Angela: Estamos falando aqui de uma das necessidades humanas, que é a necessidade de reconhecimento e nossa busca máxima que é de realização profissional e pessoal, procurar ser o melhor que podemos ser.
Angela: Eliseu, e para finalizarmos, uma pergunta bem polêmica, como você vê o papel do empresário na vida do jogador?
Eliseu: Eu, sinceramente, eu penso que não deveria ter. Eu acho que deveria ser alguém da família, o pai, como eu vejo em vários casos, como o Neymar. Alguém da família que sabe o que o atleta precisa, eu acho que o pai não vai procurar mais dinheiro pensando nele próprio, na ambição dele, eu acho que ele vai pensar no filho pelo carinho e amor que existe ai. Primeiro o filho, depois vem o restante, daí eu acho que o pai tem isso, alguém da família.

Angela: Você quer dizer  que essa relação tenha como base o amor?
Eliseu: Exatamente. Hoje eu acho que para a gente seguir na vida sem amor, não consegue, é uma necessidade no dia a dia. Nós precisamos ser amados, a gente está sempre se perguntando: “Será que gosta de mim?”. E o empresário, ele pensa no atleta como uma mercadoria e daí, tem uns que botam o atleta numa “caixinha bonita”, tipo um time bom, tem mais visibilidade, então é mais fácil de vender essa mercadoria, daí financeiramente é muito melhor.  Agora se colocamos numa “caixinha não tão bonita”, um time menor, não terá a rentabilidade que talvez esse empresário queria,  até porque a caixa, a estrutura talvez não seja de um tamanho tão grande. O que eu quero dizer é que o empresário só visa isso, esse lado frio da relação, muito frio, porque não há relação, só um interesse, é um emprego.

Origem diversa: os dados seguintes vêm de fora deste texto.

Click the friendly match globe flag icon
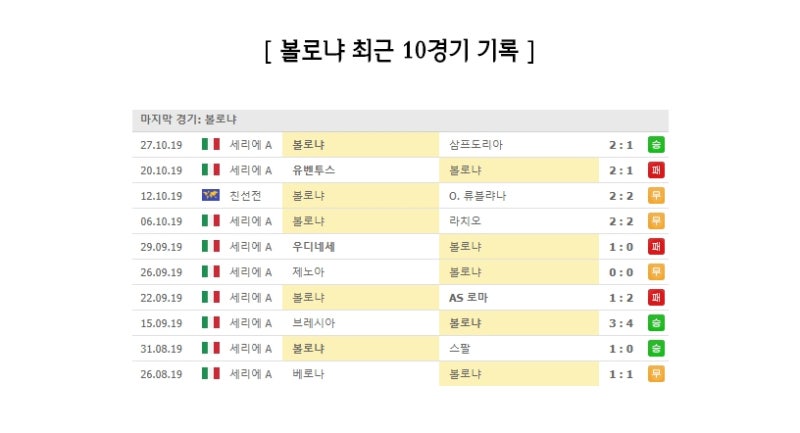This screenshot has height=433, width=800. [x=211, y=195]
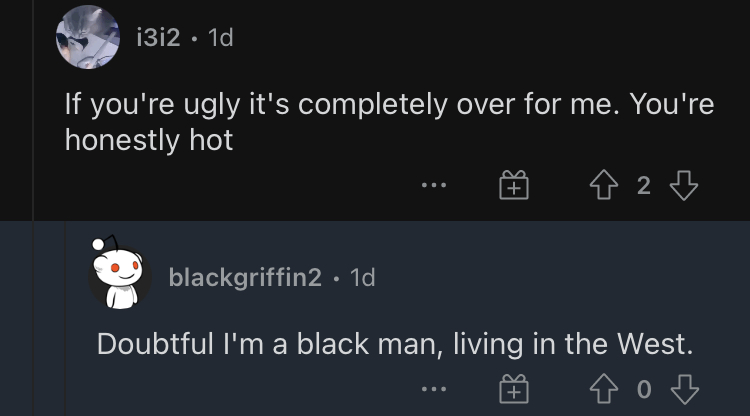Collapse thread using the left vertical line
The width and height of the screenshot is (750, 416).
33,208
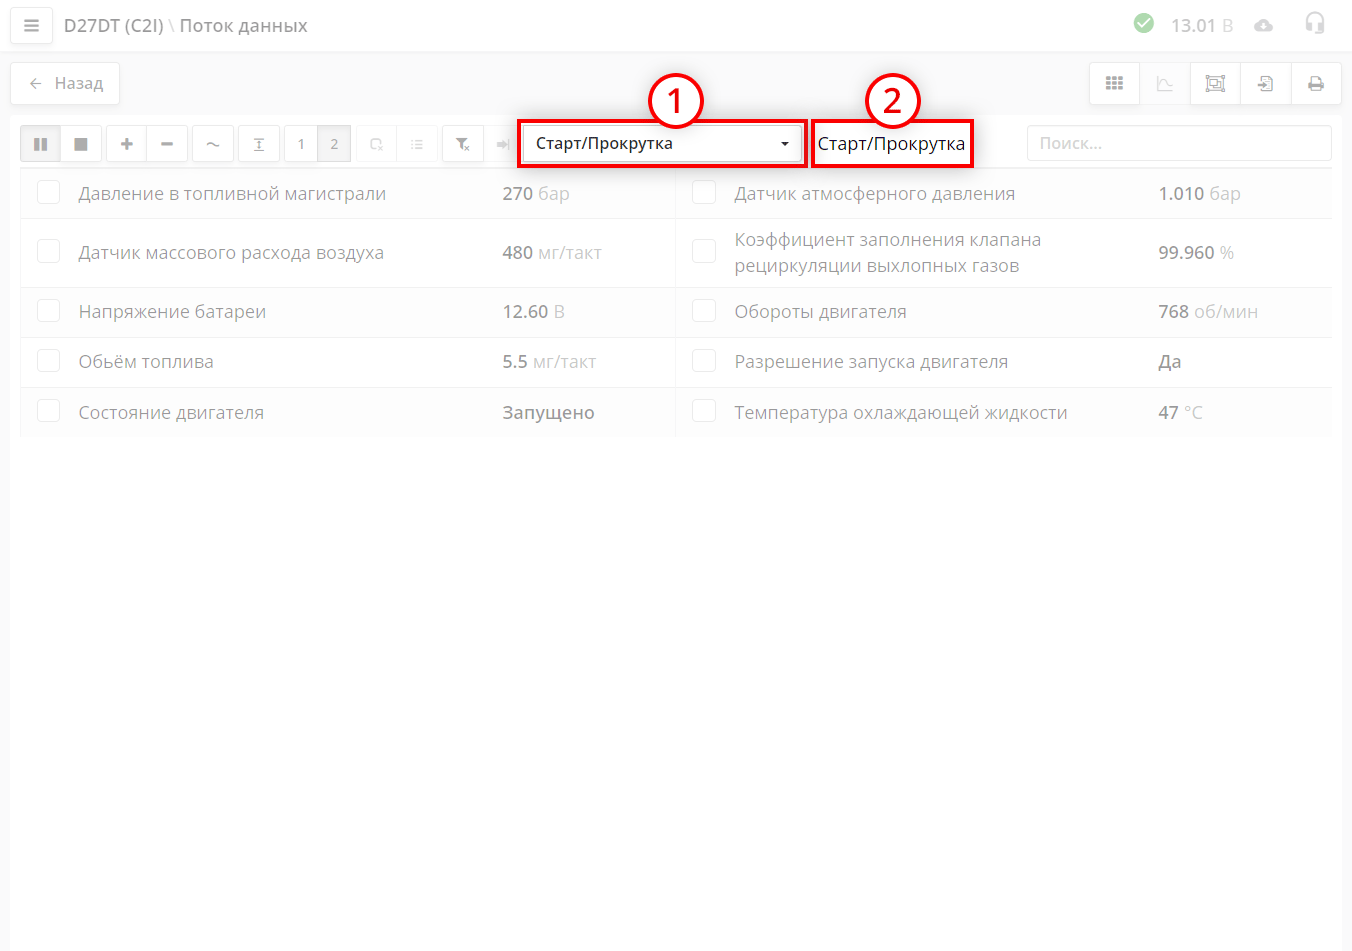Open headset support icon
Viewport: 1352px width, 951px height.
click(1315, 24)
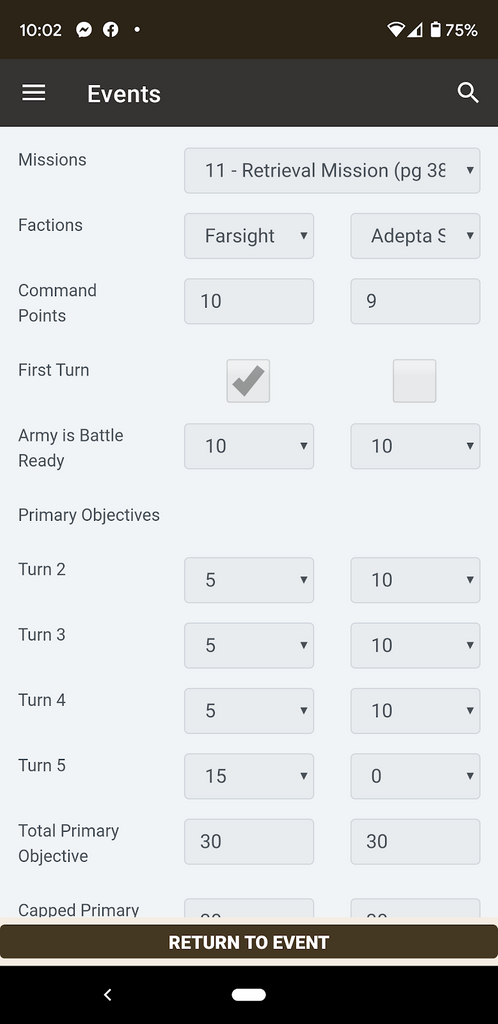This screenshot has height=1024, width=498.
Task: Open the hamburger navigation menu
Action: coord(34,93)
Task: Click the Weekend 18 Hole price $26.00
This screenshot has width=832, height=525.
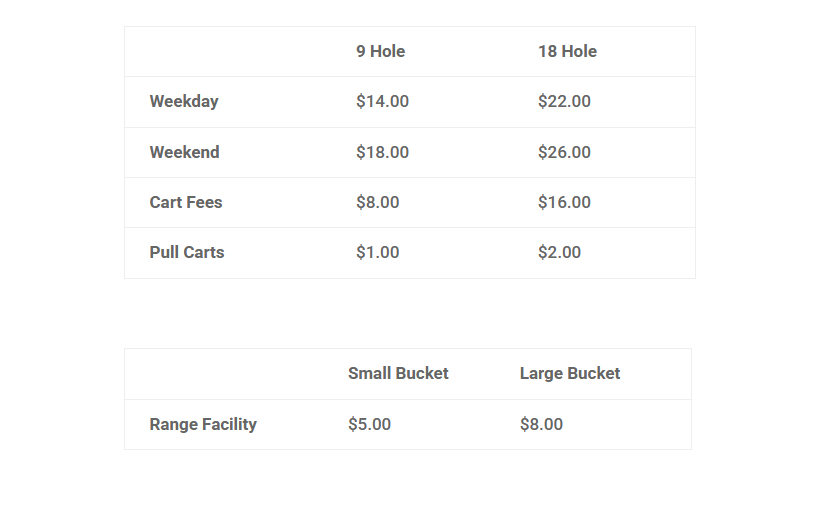Action: click(x=564, y=153)
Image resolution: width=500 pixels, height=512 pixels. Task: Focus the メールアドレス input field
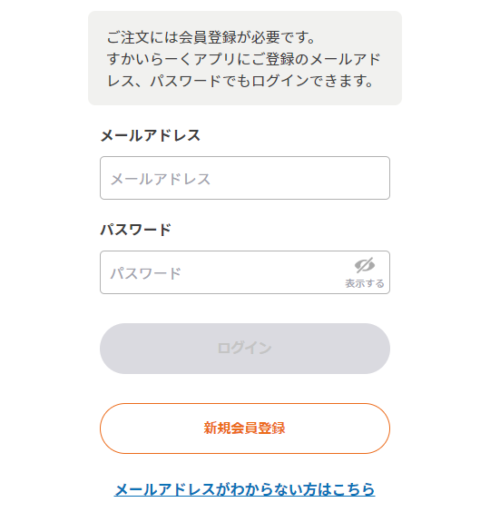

Angela:  Concluímos dizendo que essa relação é um jogo de trocas, onde o atleta que joga bem, representa para este empresário um lucro maior, uma mercadoria boa de ser comercializada.  O empresário não quer saber se o atleta está feliz ou não de jogar neste ou naquele clube, não quer saber de seus sentimentos, de suas necessidades, de suas preferências, porque “objeto” não pensa, não sente, não fala.  Não há nada de humano nisso, não há um interesse pela vida do atleta, pelo seu bem-estar e muito menos um ato de respeito pelo seu sonho de menino.
Muito obrigada Eliseu por dividir comigo e meus leitores sua valiosa experiência como jogador e como pessoa, oportunizando-nos uma profunda reflexão acerca do que realmente dá sentido à vida.

Um abraço aos meus leitores e até mais!